We’re told Bourdain has teamed up with New York entrepreneur Stephen Werther on the yet-to-be-named project, which could possibly be called Anthony Bourdain World Market. And it will spotlight “cuisines from all around the world,” as well as “give young chefs a showcase to strut their stuff” and “introduce Americans to Singapore-style street food.”
Design-wise, Werther told the World Street Food Congress in Singapore:
Werther presented rough renderings of what the market would look like, highlighting inspirations such as the set decor of Blade Runner and the vibrant back alleys of Tokyo. “It’s a bit more chaotic than how the hawkers markets are organized here. Hopefully, it will be as crowded and popular. But it is supposed to be a mash-up of foods, styles, smells, tastes and visuals.”
Who? Besides Bourdain, 40-50 international street food vendors hawking in the open air. Earlier this year, Bourdain hinted at a few incoming chefs to Departures:
Bourdain’s center will host 40 to 50 single-concept stalls selling one to two specialties. The market, which will mix big-name chefs with rising stars from around the world, will be divided into three components: an Asian food hall inspired by Singapore and Malaysia, where each of the chefs will present a family dish passed down from generations; a selection of domestic and international chefs offering gourmet street food, including options like tostadas from La Guerrerense, a cart in Ensenada, Mexico, and barbecue from Daniel Delaney of Brooklyn’s BrisketTown.
When? Consensus pins Bourdain Market to early 2016.

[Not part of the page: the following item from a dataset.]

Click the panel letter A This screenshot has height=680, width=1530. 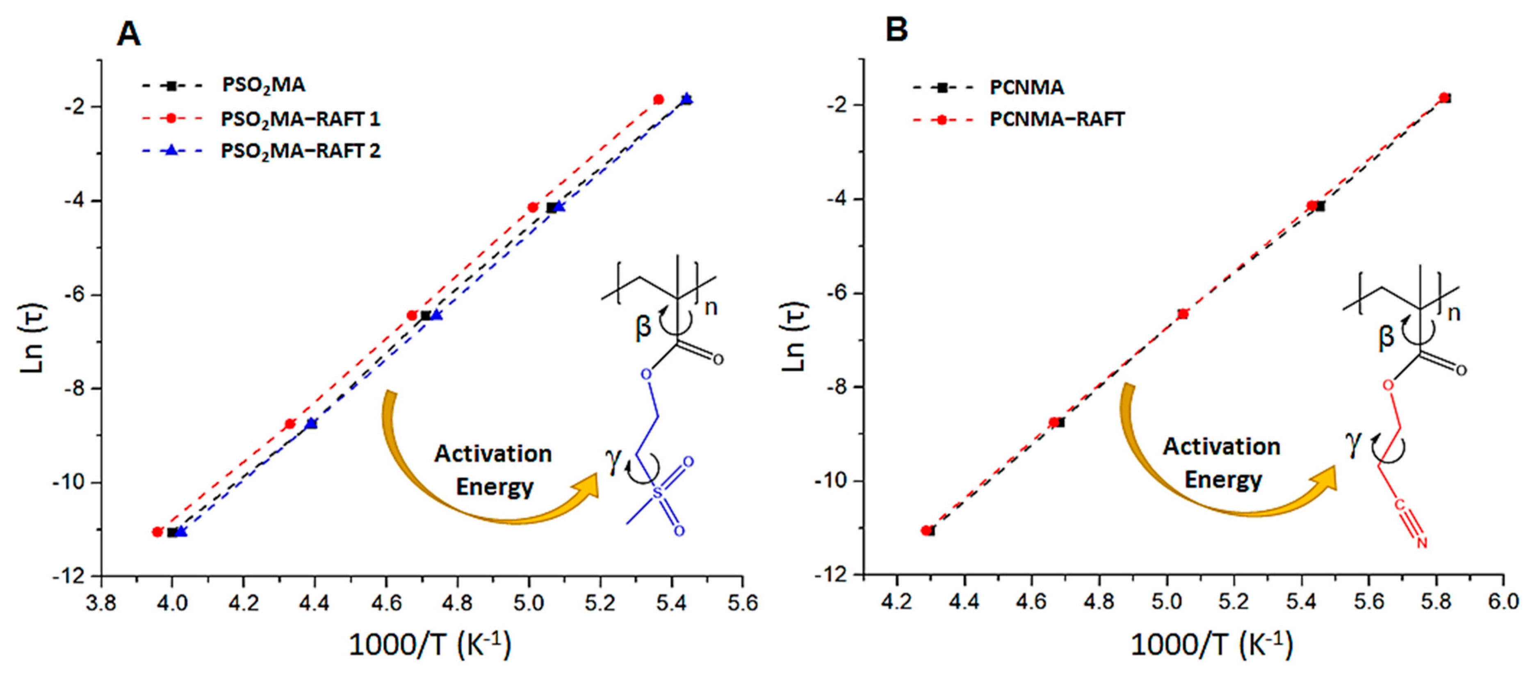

Where? Never mind rumors placing Bourdain Market at 4 World Trade Center (or even 3 World Trade Center,) as Commercial Observer finally nailed down the 100,000sqft venue hidden in plain sight as down the block from Chelsea Market:
The chef is in negotiations for 100,000 square feet at the long-abandoned former shipping and passenger terminal at Pier 57, and the food hall will comprise nearly the entire retail portion at the 560,000-square-foot Pier 57, renamed “SuperPier,” at West 15th Street and the Hudson River, sources with knowledge of the deal said. Apparently the TV host is negotiating directly with the developers.
Why? Because New York doesn’t have slow casual food. Werther, who’s apparently unfamiliar with the concept of brunch, told Singapore’s Today Online:
“New York needs this. New York’s idea of street food, with a few rare exceptions, are sort of new versions of what we call fast casual. And that’s not what this is. It might be casual, but it’s not fast.”